At the time when Jeanette was a student at Waterford High School, she mentioned that it was a period when women did not have equal rights. Eventually, Jeanette proceeded to state, “It seems small and insignificant, but I think it says a lot that girls could only have one hot dog in the cafeteria. Boys could have two no matter how hungry you were. I always found that to be morally just wrong, It didn’t make sense, it was ridiculous.” Yet today, fortunately, there have been great strides towards female equality as the first female Vice President, Kamala Harris, is about to be inaugurated on January 20th. At Waterford High School, female empowerment is celebrated with the start of the “Women’s Empowerment” club run by Mrs. Thibeau, which encourages female leadership and instills confidence. Many student-run clubs have female officers and the school attempts to provide equal opportunities for each gender. 

When asked about school culture during her time, Jeanette responded “there were cliques but I don’t recall anybody being ostracized. I didn’t have any particular ‘clique,’ but I was friends with everybody.” While discussing her involvement in cheer and Student Council, Jeanette explained how it helped expose the two of them to various types of people. As mentioned by Jeanette, “Don was playing sports and I did cheerleading and the newspaper. So my exposure to everybody was great!”

A typical school day for Don involved getting a ride to school, similar to many students today, by his neighbor or his father: “I got a ride to school, I never took the school bus. My neighbor, his father drove on his way to work and dropped us off.“  In contrast to Don, students today vary in the way they commute to school with a majority taking the bus while upperclassmen have the option to drive themselves.
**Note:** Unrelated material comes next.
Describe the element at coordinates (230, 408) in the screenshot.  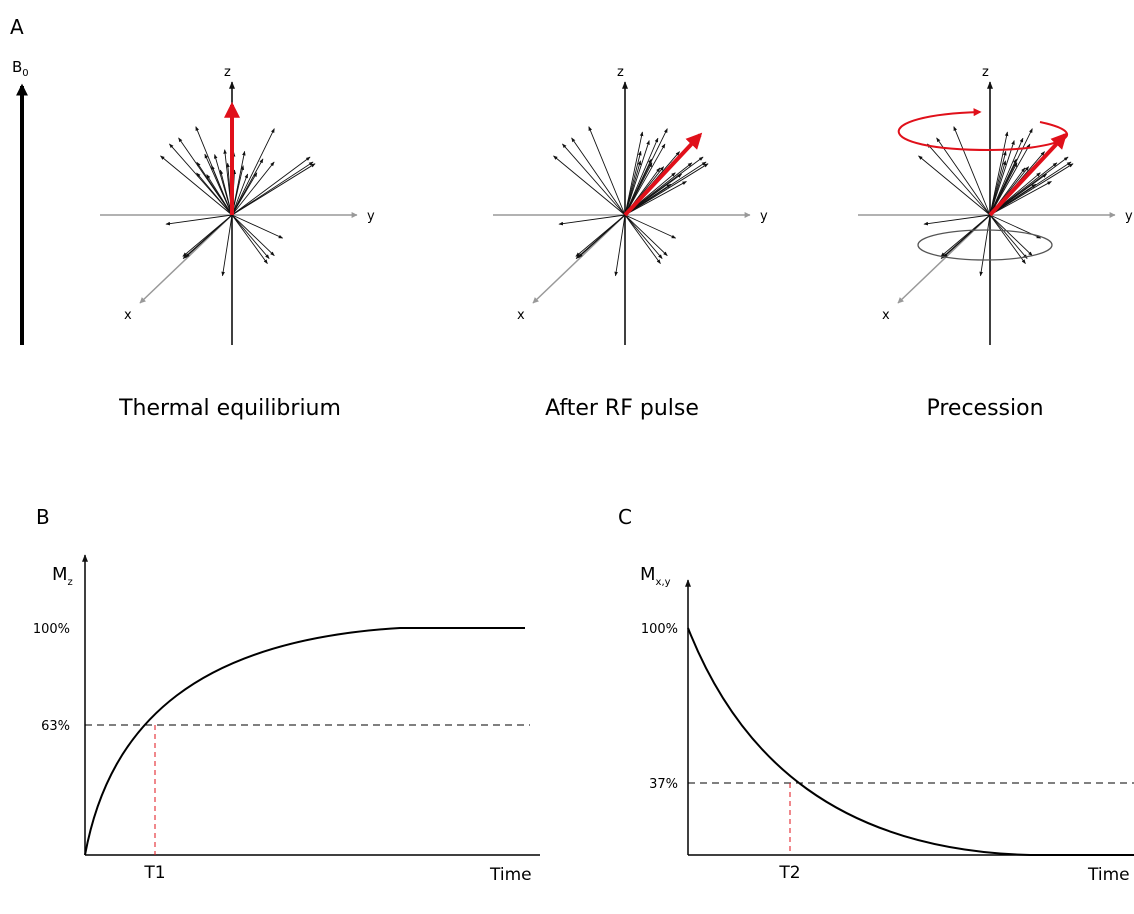
I see `caption: Thermal equilibrium` at that location.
However, with the emergence of the COVID pandemic, transportation has taken cautious measures with students split into cohorts that go into school on separate days. Some students have chosen to remain full distance learning and do not have to commute at all. 
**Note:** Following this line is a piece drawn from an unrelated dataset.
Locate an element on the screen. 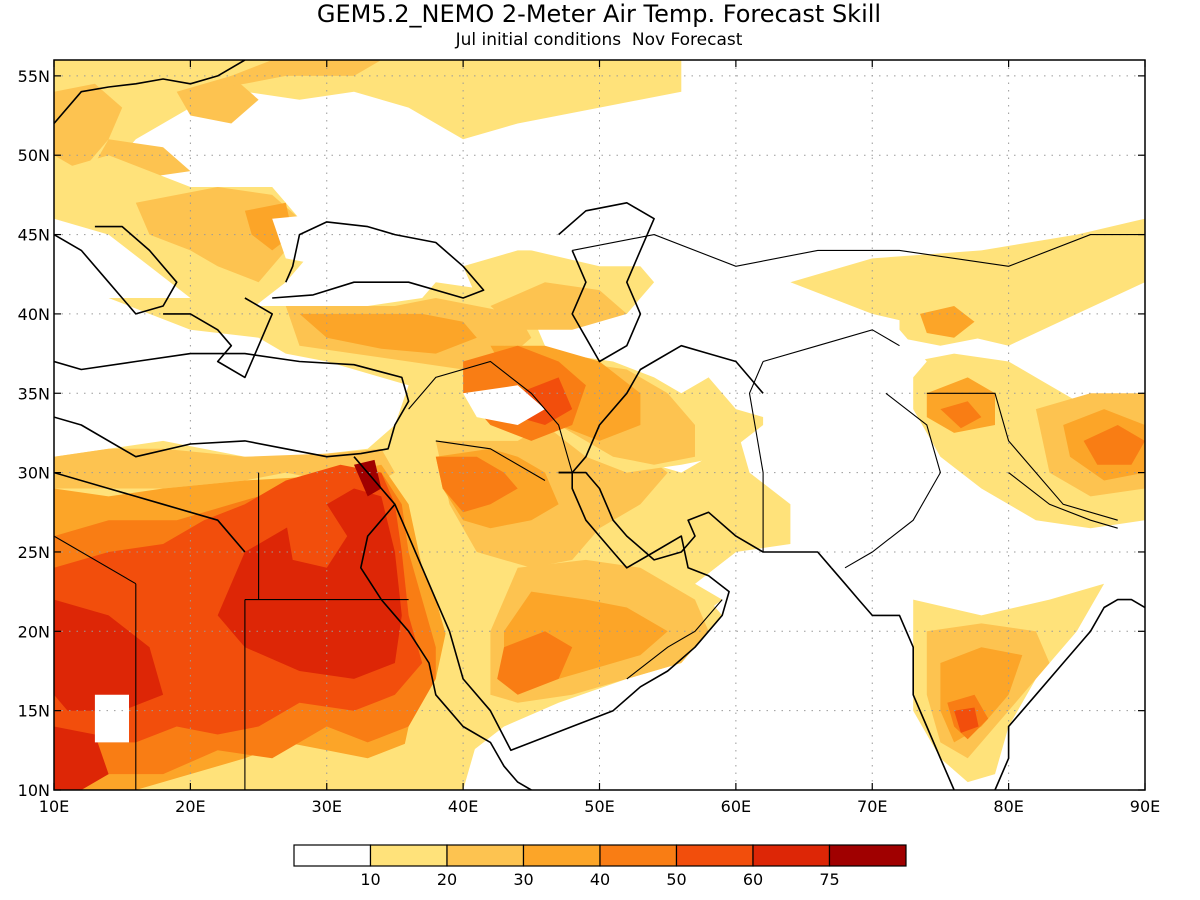 This screenshot has height=900, width=1200. lat-tick-label: 40N is located at coordinates (34, 314).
Though homework has not been eliminated within the American education system, there are differences in the number of hours spent during both time periods. In response to how many hours did homework take on a regular day, Don stated, “I feel like it was heavy… I remember staying up late, studying or memorizing whatever we did to do well on a test… a couple to three hours a night, sometimes longer.”  

Typically all generations go through certain “fads.” In the late ’50s, says Jeanette, “Poodle skirts and Bobby Socks were all the rage…Pink and black were the colors to wear. And with guys, it was cars and having them raked, and loud.” Jeanette later explains how with the new edition of Rock n’ roll music, dancing was huge which led to giant sock hops “on a Friday night after a huge game”. She adds, “We did lots of dances, so the music was big”. Currently, today’s “fads” for entertainment, music, and clothing derive from social media trends and allows space for creative freedom within an individual’s choice. Trends tend to be fast-paced and while dancing is still popular, dances after Friday night games are not common anymore. Dances instead tend to be restricted to our annual “Homecoming” and “Prom” nights.

After graduation, Don enrolled in Bates College in Maine and Jeanette stayed in Connecticut and enrolled in nursing school. Roughly a year and a half after graduation their paths crossed again when Don would go to visit his high school basketball coach, Mr. Sweeney, in the hospital where Jeanette had just happened to be his nurse. After they reunited the pair started dating and continued throughout their college years and saw Don’s journey into law school.  In 1965, after Jeanette had pursued an opportunity to be a flight attendant for American Airlines, Don proposed. At which point, Jeannette had to quit the airlines, as flight attendants were not allowed to be married at the time. For individuals graduating from Waterford High School now, though the possibility of finding your partner within the same class is rare, the relationships made are memorable and long lasting.